→ Exercise instructions:
Transcribe the rows below without alteration, covering the stretch from the line containing "Given: Add Eel Avocado Roll with plus icon" through the end of the rows.

→ Input material:
------------

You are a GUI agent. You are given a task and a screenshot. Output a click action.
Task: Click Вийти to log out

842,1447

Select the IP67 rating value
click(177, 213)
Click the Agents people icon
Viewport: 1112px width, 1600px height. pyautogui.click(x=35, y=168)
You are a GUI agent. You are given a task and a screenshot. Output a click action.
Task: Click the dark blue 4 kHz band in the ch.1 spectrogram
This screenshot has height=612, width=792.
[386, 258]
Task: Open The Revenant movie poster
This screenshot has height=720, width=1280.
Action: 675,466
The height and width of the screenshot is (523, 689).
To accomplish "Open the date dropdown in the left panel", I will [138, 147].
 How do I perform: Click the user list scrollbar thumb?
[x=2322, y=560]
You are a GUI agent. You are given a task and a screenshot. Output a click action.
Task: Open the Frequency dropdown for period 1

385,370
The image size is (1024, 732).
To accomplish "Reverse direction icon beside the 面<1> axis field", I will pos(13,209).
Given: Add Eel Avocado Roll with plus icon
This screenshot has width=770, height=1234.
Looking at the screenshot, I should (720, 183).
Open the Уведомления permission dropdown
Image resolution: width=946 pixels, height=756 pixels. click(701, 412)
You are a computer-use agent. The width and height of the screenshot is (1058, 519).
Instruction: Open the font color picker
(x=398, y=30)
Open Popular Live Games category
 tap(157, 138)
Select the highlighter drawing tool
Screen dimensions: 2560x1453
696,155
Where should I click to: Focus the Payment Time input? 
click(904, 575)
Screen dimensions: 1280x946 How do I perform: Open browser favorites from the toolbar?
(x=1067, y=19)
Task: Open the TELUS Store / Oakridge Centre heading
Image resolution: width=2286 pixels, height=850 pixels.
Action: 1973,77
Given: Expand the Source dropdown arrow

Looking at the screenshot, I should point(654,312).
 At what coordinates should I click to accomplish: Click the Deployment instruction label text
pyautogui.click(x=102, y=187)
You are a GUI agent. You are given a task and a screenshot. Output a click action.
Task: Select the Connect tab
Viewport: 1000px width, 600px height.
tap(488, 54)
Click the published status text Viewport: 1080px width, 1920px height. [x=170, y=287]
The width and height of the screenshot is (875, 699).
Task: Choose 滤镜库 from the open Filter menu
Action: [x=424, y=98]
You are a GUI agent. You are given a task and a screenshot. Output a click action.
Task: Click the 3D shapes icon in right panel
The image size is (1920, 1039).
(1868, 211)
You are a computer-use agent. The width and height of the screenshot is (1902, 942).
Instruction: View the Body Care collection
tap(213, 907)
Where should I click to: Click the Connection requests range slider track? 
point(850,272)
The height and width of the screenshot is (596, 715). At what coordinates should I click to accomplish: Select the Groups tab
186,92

------------

→ Full response:
Given: Add Eel Avocado Roll with plus icon
This screenshot has width=770, height=1234.
Looking at the screenshot, I should (720, 183).
Open the Уведомления permission dropdown
Image resolution: width=946 pixels, height=756 pixels. click(701, 412)
You are a computer-use agent. The width and height of the screenshot is (1058, 519).
Instruction: Open the font color picker
(x=398, y=30)
Open Popular Live Games category
 tap(157, 138)
Select the highlighter drawing tool
Screen dimensions: 2560x1453
696,155
Where should I click to: Focus the Payment Time input? 
click(904, 575)
Screen dimensions: 1280x946 How do I perform: Open browser favorites from the toolbar?
(x=1067, y=19)
Task: Open the TELUS Store / Oakridge Centre heading
Image resolution: width=2286 pixels, height=850 pixels.
Action: 1973,77
Given: Expand the Source dropdown arrow

Looking at the screenshot, I should point(654,312).
 At what coordinates should I click to accomplish: Click the Deployment instruction label text
pyautogui.click(x=102, y=187)
You are a GUI agent. You are given a task and a screenshot. Output a click action.
Task: Select the Connect tab
Viewport: 1000px width, 600px height.
tap(488, 54)
Click the published status text Viewport: 1080px width, 1920px height. [x=170, y=287]
The width and height of the screenshot is (875, 699).
Task: Choose 滤镜库 from the open Filter menu
Action: [x=424, y=98]
You are a GUI agent. You are given a task and a screenshot. Output a click action.
Task: Click the 3D shapes icon in right panel
The image size is (1920, 1039).
(1868, 211)
You are a computer-use agent. The width and height of the screenshot is (1902, 942).
Instruction: View the Body Care collection
tap(213, 907)
Where should I click to: Click the Connection requests range slider track? 
point(850,272)
The height and width of the screenshot is (596, 715). At what coordinates should I click to accomplish: Select the Groups tab
186,92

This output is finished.